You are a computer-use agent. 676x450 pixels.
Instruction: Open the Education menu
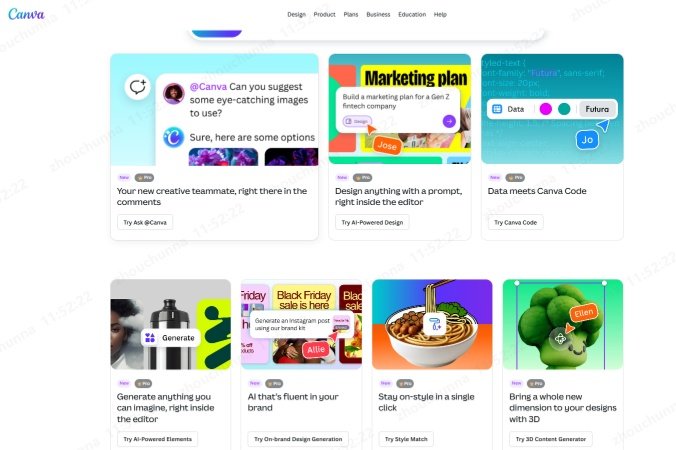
* * *
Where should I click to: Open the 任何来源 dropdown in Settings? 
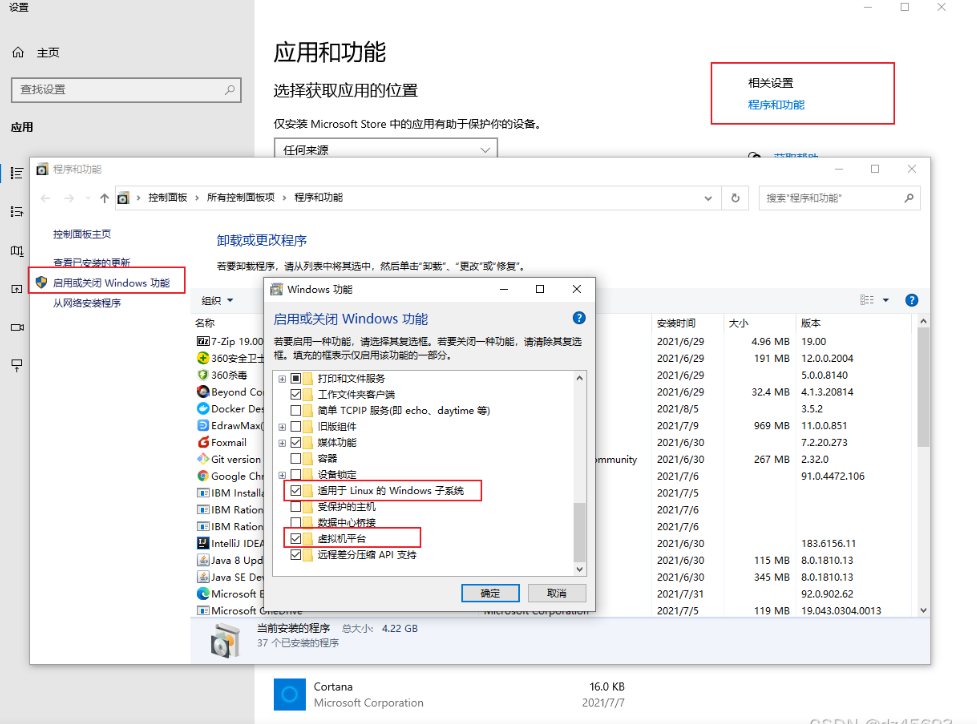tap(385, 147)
* * *
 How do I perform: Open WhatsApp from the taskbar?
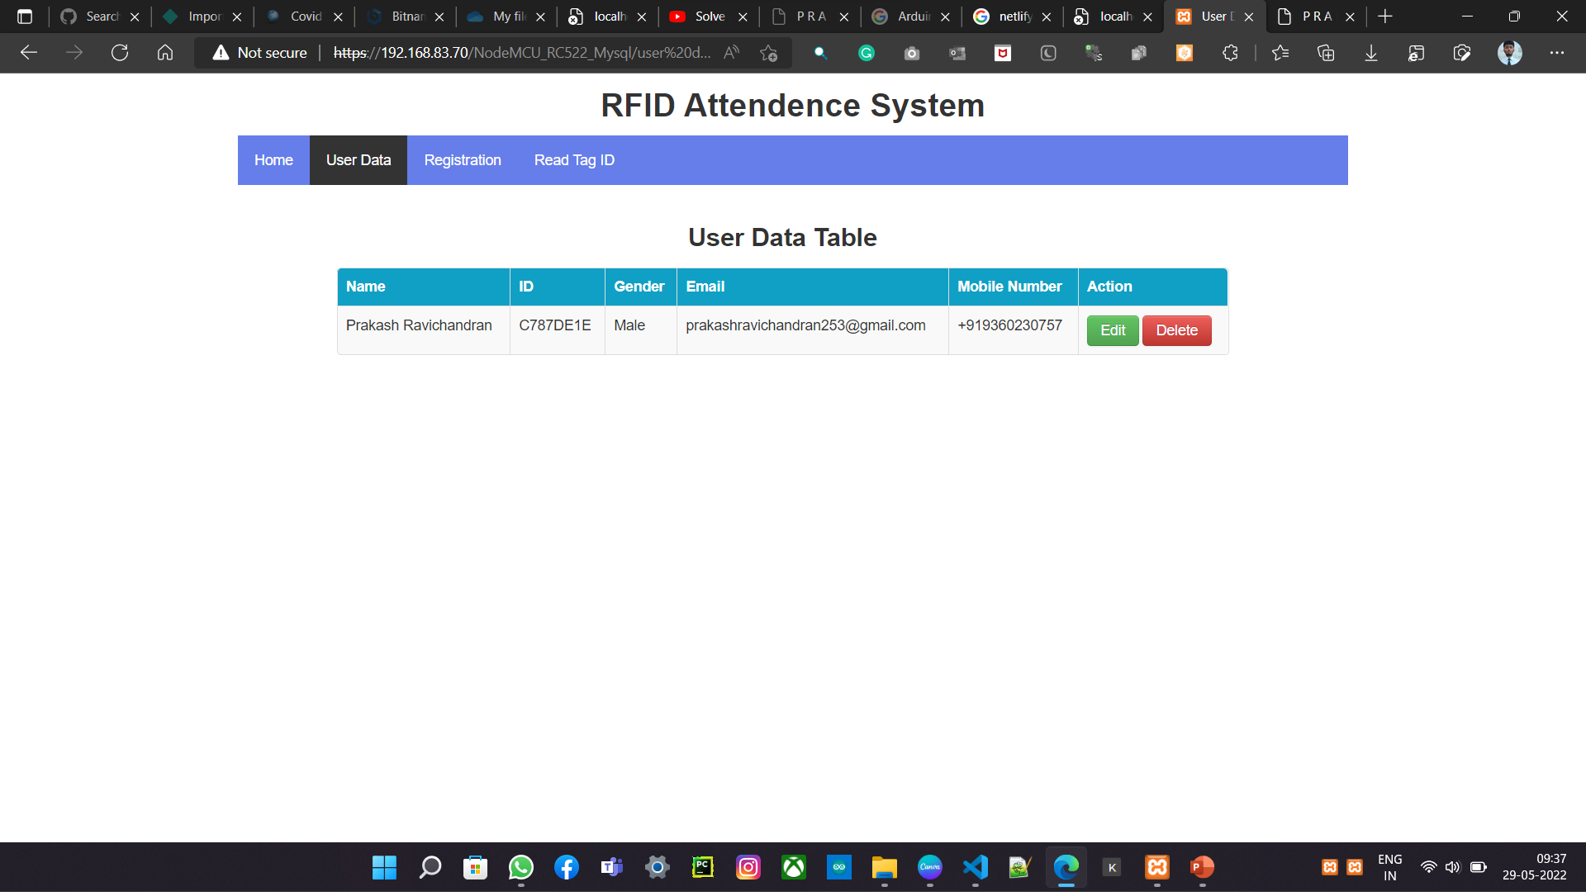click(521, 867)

- [WHAT THE TASK REQUIRES]: With the line holding "You are a computer-use agent. 676x450 pixels." as the first and the line holding "Instruction: Open the Education menu" as the last, set down that range of the entries above exactly, and nothing else.

- [RESPONSE AREA]:
You are a computer-use agent. 676x450 pixels.
Instruction: Open the Education menu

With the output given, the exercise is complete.